## TASK PROMPT
Give again, word for word, each line below starting at the one that contains "This screenshot has height=833, width=1456." and ending at the one that contains "Task: Click the word".

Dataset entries
──────

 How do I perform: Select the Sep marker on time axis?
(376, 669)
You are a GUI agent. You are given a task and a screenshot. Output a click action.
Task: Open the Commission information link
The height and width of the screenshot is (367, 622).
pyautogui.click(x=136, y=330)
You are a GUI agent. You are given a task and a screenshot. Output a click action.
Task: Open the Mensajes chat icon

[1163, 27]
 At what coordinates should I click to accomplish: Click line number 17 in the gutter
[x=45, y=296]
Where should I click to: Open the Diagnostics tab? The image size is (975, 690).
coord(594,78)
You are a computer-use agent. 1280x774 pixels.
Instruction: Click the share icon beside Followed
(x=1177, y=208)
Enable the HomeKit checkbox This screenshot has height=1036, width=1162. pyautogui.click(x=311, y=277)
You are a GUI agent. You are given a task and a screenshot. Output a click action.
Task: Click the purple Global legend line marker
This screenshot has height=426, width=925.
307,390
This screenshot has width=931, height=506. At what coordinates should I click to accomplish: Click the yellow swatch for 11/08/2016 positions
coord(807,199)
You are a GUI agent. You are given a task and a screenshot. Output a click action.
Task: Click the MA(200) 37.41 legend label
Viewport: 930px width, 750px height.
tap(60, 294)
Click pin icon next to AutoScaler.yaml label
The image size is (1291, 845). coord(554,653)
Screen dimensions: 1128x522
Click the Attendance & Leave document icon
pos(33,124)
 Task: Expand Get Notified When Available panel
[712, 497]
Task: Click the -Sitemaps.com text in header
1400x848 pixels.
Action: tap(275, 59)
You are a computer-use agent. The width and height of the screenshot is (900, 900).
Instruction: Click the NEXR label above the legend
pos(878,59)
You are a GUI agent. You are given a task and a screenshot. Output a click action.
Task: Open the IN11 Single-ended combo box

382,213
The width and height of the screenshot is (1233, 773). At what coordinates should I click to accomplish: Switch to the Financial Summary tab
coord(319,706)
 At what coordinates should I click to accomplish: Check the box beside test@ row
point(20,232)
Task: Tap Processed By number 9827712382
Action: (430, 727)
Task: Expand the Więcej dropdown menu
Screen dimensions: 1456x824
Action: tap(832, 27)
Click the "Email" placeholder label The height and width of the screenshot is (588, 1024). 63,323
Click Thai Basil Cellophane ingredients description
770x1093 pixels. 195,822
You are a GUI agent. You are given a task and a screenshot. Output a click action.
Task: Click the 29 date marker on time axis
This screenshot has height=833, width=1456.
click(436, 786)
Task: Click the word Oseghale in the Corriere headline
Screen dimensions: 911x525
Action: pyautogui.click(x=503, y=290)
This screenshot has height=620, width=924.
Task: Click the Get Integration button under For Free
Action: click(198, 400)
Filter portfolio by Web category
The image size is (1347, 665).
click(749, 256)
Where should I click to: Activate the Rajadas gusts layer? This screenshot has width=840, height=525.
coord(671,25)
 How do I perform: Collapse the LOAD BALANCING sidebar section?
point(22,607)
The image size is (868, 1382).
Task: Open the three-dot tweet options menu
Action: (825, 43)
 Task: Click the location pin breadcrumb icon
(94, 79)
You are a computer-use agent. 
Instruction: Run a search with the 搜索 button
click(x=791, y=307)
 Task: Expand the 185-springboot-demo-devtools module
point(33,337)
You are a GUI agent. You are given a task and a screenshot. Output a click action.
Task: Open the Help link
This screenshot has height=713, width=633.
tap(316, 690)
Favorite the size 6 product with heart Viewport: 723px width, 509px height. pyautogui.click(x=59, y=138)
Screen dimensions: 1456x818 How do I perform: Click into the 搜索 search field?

──────

## REPLY TO THE EXERCISE
This screenshot has height=833, width=1456.
click(436, 786)
Task: Click the word Oseghale in the Corriere headline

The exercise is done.